VITTORIA - "La vittoria è la mia droga. È difficile spiegare, però quando sono in campo io devo vincere. A tutti i costi, ma sempre. Ho un rating di vittorie in allenamento, nelle partitelle, del 95 per cento. Non è una bugia. Quando perdo si vede, ma non capita spesso perché non perdo. Sono troppo fissato di vincere, ma troppo. Forse si è capito anche con la squadra, come nel pareggio col Parma: forse sei mesi fa sarebbero stati contenti, invece stavolta erano tutti incazzati e il giorno dopo lo erano ancora. Così deve essere. (In assoluto, droga è una parola brutta. La gente che si droga è gente debole. Quelli che hanno tutto e si ammazzano non li rispetto. In strada c’è gente che non mangia, dorme sotto i ponti e non molla, perché è forte). Ho vinto in tutti i club dove ho giocato, ma quest’anno col Milan è di sicuro la sfida più bella e più difficile della mia carriera. E vediamo come finirà, perché se mi torna qualcosa sarà la vittoria più bella, il meglio che ho fatto. Non ho paura di sognare che possiamo riuscirci".
CAZZATE -"Ne ho fatte tante, in questo mondo tutti pensano a... essere perfetti. Ma se non fai cazzate non cresci, non impari. Io continuerò a farle. Ne ho fatte tantissime. Una volta ho rubato una macchina, ma non perché mi servisse come le biciclette, era solo per adrenalina. Però sono scappato giù subito, perché non mi sentivo bene. Eravamo 5 amici, le cazzate del ghetto, tante cazzate. Anche nel calcio uuuhhh tante, adesso sono più maturo. Io non cerco il litigio, succede. Quando ero al Milan la prima volta con Onyewu però sono stato onesto e veloce, ho chiamato subito Galliani. Ho detto ascolta, no, non ho detto ascolta, ho detto scusa. Prima che ti chiamino altri, ti dico cosa è successo, bla bla bla fai quello che vuoi, prendi un mese di stipendio, accetto tutto. Poi lui è stato più grande di me, ha detto “noi siamo una famiglia, hai chiesto scusa, andiamo avanti”.

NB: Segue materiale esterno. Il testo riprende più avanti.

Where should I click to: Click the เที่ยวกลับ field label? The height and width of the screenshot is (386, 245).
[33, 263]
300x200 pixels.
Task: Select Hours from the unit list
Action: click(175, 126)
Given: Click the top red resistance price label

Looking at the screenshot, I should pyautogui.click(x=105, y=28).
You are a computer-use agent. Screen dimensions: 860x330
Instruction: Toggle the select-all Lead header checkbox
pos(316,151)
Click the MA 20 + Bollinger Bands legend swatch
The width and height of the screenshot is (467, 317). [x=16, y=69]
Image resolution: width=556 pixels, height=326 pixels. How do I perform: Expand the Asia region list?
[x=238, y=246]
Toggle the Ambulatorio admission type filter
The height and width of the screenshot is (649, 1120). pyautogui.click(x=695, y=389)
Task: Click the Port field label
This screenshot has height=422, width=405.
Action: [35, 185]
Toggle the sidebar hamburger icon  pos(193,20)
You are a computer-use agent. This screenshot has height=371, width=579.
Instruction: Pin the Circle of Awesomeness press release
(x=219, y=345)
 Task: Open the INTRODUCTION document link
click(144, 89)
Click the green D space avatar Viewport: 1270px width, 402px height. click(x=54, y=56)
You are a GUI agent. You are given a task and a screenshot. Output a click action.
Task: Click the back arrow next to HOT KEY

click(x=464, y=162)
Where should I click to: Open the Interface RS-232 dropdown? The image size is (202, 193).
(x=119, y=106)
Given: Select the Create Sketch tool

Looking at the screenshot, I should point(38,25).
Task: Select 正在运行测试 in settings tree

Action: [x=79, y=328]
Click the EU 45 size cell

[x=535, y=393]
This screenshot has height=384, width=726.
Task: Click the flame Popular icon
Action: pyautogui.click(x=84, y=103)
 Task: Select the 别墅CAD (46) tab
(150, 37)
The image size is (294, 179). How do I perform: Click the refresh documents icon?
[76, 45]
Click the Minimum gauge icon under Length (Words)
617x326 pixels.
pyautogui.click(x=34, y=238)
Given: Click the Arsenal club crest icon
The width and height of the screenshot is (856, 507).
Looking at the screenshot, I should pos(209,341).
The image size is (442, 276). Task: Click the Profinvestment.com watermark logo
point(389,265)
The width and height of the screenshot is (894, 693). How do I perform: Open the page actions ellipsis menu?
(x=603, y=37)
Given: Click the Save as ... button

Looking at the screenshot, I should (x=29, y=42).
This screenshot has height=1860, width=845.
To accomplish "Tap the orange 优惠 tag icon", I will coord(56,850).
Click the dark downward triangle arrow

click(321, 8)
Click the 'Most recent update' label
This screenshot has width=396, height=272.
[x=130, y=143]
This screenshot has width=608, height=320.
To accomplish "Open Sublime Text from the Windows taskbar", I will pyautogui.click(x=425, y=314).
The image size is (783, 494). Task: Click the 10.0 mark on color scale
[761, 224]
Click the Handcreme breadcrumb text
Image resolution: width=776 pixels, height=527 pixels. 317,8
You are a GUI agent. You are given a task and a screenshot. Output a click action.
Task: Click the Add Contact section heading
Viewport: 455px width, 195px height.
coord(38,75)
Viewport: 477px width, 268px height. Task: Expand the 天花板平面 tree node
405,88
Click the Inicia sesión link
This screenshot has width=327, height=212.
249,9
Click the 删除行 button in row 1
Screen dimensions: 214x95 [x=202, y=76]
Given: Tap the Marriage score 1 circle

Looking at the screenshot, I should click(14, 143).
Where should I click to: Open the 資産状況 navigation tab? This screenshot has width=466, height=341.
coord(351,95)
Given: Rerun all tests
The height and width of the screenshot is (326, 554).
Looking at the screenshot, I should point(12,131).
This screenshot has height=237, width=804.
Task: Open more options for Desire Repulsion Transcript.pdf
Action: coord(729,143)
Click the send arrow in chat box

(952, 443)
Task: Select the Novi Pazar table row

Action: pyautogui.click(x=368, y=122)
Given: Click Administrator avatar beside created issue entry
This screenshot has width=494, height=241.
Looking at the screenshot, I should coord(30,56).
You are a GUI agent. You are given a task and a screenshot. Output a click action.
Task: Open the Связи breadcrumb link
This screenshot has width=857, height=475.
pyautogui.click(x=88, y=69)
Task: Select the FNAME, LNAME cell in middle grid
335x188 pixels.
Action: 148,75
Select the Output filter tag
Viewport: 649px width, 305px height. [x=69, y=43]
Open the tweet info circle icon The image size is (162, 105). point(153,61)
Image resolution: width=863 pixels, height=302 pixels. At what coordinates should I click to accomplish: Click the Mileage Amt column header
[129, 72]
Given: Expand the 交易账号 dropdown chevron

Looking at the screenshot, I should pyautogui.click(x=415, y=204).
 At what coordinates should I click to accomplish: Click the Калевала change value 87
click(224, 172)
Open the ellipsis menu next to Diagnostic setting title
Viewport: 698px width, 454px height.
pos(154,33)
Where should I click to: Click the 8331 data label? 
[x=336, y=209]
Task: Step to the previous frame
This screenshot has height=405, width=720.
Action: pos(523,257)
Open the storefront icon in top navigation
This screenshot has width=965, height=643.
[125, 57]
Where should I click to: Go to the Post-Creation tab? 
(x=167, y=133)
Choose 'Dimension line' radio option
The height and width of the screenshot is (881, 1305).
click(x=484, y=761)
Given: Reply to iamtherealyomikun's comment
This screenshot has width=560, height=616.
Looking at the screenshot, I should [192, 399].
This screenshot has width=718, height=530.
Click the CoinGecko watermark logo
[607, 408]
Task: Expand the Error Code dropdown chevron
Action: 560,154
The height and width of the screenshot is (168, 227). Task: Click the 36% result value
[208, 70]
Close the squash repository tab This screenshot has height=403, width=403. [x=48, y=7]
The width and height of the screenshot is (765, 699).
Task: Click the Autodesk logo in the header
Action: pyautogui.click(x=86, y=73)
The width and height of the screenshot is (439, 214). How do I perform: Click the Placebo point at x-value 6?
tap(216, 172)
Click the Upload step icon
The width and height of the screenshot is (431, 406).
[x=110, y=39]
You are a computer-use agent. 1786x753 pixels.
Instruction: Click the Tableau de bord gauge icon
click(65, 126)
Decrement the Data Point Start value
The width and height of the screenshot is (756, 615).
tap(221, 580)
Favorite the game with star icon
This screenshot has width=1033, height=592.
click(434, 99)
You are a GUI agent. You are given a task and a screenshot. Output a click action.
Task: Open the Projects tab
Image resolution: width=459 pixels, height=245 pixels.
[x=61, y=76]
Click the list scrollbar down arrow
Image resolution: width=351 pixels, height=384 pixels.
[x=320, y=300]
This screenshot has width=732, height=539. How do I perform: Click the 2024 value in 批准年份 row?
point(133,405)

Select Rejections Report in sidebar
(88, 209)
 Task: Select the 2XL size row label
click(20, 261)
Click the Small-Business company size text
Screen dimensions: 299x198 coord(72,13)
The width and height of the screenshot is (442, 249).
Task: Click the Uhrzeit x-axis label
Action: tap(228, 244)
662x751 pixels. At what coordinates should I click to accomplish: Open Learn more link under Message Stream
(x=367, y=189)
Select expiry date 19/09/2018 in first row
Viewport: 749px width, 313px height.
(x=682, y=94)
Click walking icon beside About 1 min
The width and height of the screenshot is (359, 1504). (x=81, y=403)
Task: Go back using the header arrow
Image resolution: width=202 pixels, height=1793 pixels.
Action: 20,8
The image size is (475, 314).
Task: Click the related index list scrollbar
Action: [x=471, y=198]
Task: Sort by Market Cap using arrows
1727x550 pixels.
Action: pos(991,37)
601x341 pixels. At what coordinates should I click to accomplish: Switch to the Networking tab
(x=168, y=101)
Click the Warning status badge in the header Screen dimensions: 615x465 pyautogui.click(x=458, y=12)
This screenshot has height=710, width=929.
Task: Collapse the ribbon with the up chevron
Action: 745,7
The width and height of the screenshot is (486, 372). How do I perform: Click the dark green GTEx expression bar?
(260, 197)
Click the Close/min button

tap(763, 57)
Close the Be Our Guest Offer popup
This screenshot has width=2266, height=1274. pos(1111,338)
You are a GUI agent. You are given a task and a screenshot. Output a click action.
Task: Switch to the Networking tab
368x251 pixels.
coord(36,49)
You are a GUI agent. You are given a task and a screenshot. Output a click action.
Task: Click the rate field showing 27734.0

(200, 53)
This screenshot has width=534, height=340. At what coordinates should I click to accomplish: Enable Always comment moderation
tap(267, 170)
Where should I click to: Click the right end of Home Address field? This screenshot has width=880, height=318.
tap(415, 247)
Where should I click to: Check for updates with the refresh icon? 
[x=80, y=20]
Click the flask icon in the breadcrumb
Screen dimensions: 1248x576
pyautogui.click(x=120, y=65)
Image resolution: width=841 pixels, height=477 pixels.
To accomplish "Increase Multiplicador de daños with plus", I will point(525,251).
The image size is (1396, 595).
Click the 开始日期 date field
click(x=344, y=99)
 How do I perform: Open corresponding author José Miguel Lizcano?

COMPAGNI - "Ne scelgo undici per grandezza o per affetto. Quelli che mi hanno dato qualcosa. Ibra Ibra Ibra... No, faccio il serio: in porta c’è Buffon. Il più forte. Alla Juve abbiamo passato bei tempi. Quella era una squadra speciale, il mio primo top club. Tutti erano... come me co nquesti giovani del Milan (che... vedremo se in futuro parleranno di me!). Avevano tanto da insegnare, erano un esempio. Maxwell terzino sinistro, è mio amico. Poi se mettiamo animali, Nesta e Cannavaro centrali: quante risate con Fabio, mi portava a Napoli in scooter, era matto... ma io di più. Io ero giovane non avevo esperienza, Cannavaro e Thuram ne avevano troppa... Sarebbe bello giocare con loro oggi, ora sarebbe diverso. Terzino destro, Maicon: quando è arrivato non era considerato così forte come è diventato poi all’Inter: tre anni molto belli. Poi Nedved numero uno, lui mi ha migliorato più di tutti, di testa e nel mio gioco. Quando ho visto lui ho capito che quello che stavo facendo non bastava, dovevo fare di più. Nedved è una macchina di lavoro: lavorava prima durante e dopo l’allenamento. Fuori di testa. Poi Vieira e Xavi. Quel Barcellona era una squadra di fenomeni: primi sei mesi top, poi per colpa dell’allenatore (ndr, Guardiola) io non stavo bene... Posso mettere gente con cui non ho giocato? Forse terzino destro metto Cafu, più cattivo. L’attacco è facile: Zidane trequartista, quando entrava in campo lui faceva diventare tutti gli altri Zidane. Ronaldo il Fenomeno, il mio idolo. E Maradona, perché è il più forte di tutti i tempi. Sì, lui era più forte anche di me. Io questa volta sono allenatore, e un giorno chissà se lo sarò davvero".